He said it would take up to 14 hours to get the seaway up and running and around five days to clear the backlog of ships waiting to get back into the system.
“Like any major transportation interruption, it takes a bit of time for the infrastructure and so on just to turn the tap back on. It can’t be done instantly,” he said.
In recent days, Burrows said there had been increasing worry among shippers and producers, especially in the grain and steel sectors, who rely on the seaway to export their products.
He said the seaway has long been known for reliability and that the labour stoppage put “a major dent in that reputation.”
“The phone has been ringing off the hook, let me tell you,” he said. “They were all yelling and screaming and very concerned about their supplies being stuck in the chain.”
Around six million tonnes of grain are exported through the St.

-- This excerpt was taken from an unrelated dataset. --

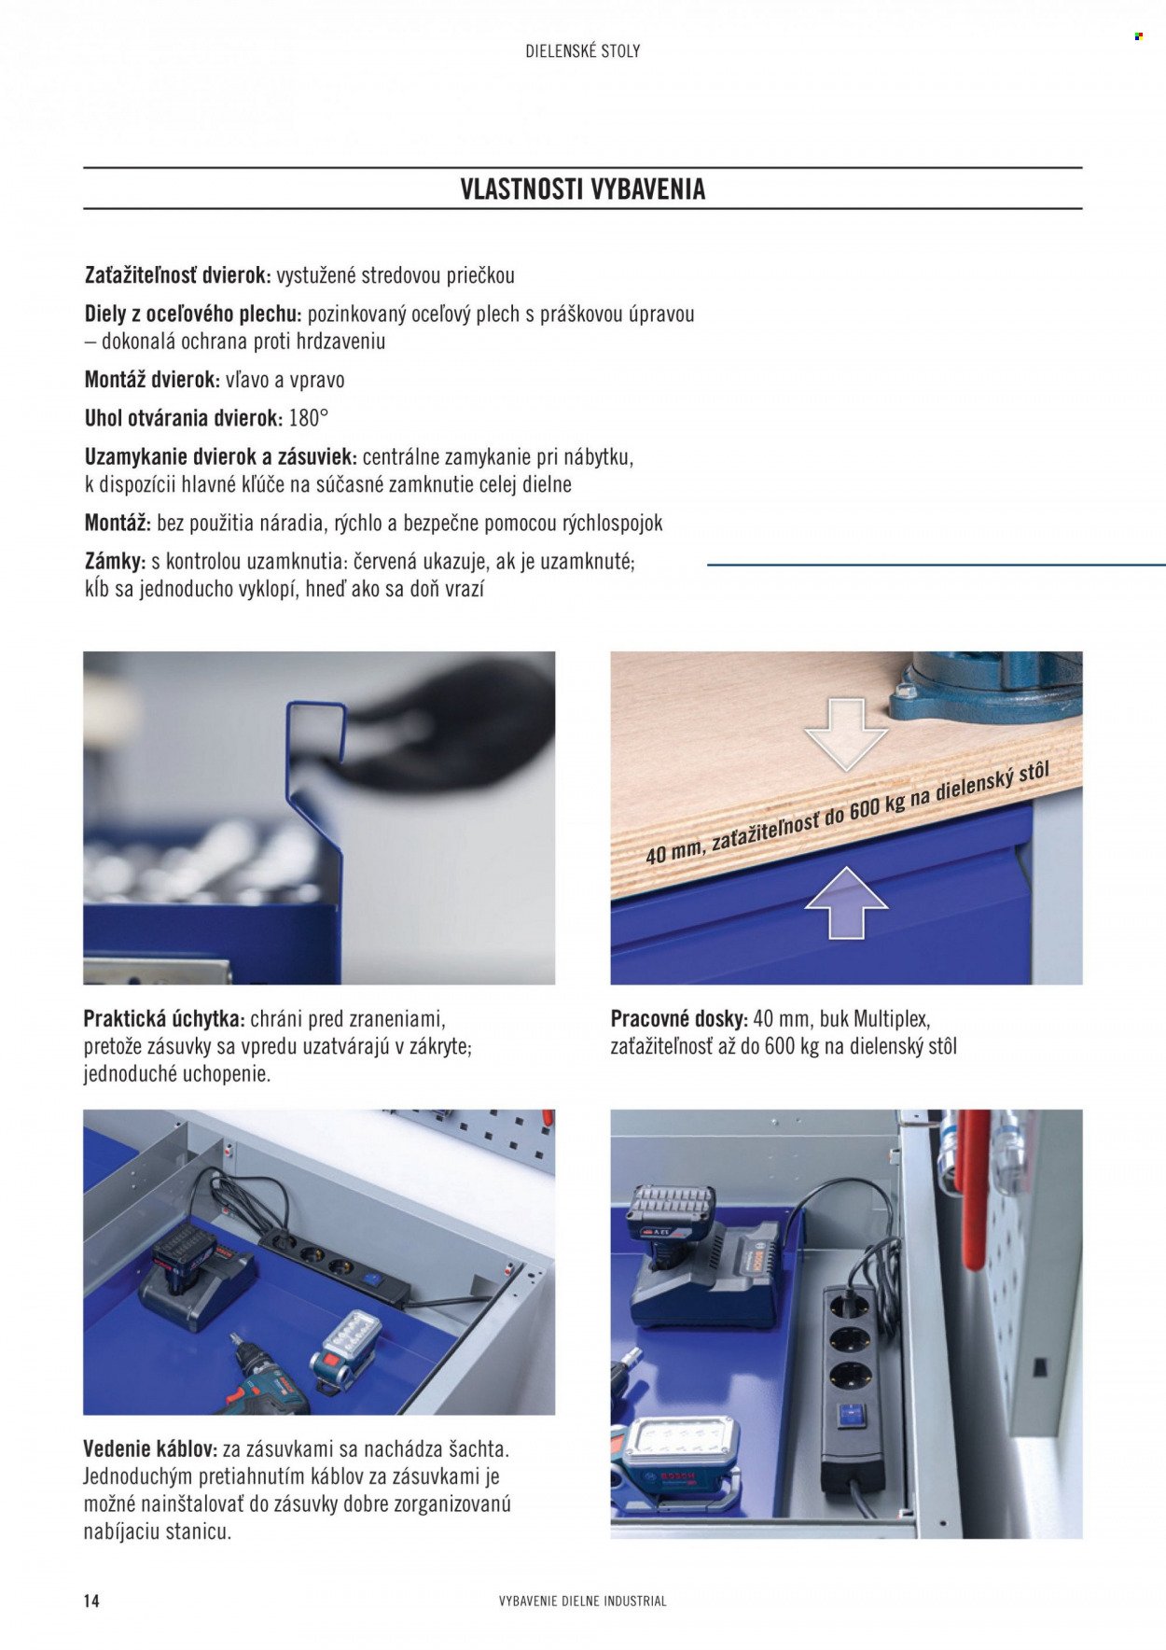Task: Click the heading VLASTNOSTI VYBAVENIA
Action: pyautogui.click(x=583, y=189)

Lawrence Seaway annually, and this time of year marks peak shipping season, said Crosby Devitt, CEO of Grain Farmers of Ontario. He said the delivery of “well over 1,000 truckloads” had to be cancelled last week due to the strike.
“We know it’s had a lasting impact,” said Devitt.
“It’ll take a bit of time to even understand whether there’s been some permanent capacity effects on our ability to move grain out before the end of the year.”
Devitt said he couldn’t predict how long it will take to ramp up, but hoped the lasting effects of the strike could be kept to a minimum.
“There’s definitely been a cost to farmers. There has been a cost to the industry and hopefully not a lasting cost to our reputation as well,” he said.
Canadian Manufacturers and Exporters president and CEO Dennis Darby estimated the strike cost companies at least $35 million per day collectively.
He said that figure would gradually decline as the system returns to normal, which could take weeks. Darby said lessons learned from the B.C. ports strike earlier this year suggest that for every day lost during a work stoppage, it takes three to five days for supply lines to normalize.
The St. Lawrence Seaway strike “had a pretty broad-reaching impact,” said Darby, noting that “anything that you can think of that’s big and has to move in bulk” was affected.
“In most cases for the kind of goods that travel by sea, there aren’t many alternatives. People were staring down a lot of production being cut,” he said.
“Now it will take days and weeks for things to unblock. It’s still better than the alternative, which is the longer it persisted, the worse it would be. And of course, we were all coming up against the freeze season.”
The premiers of Ontario and Quebec had called on Ottawa to intervene if federally mediated talks failed to bring about a quick end to the walkout.
Details of the settlement were not immediately available, but the union had been fighting for higher wages to keep up with the rising cost of living.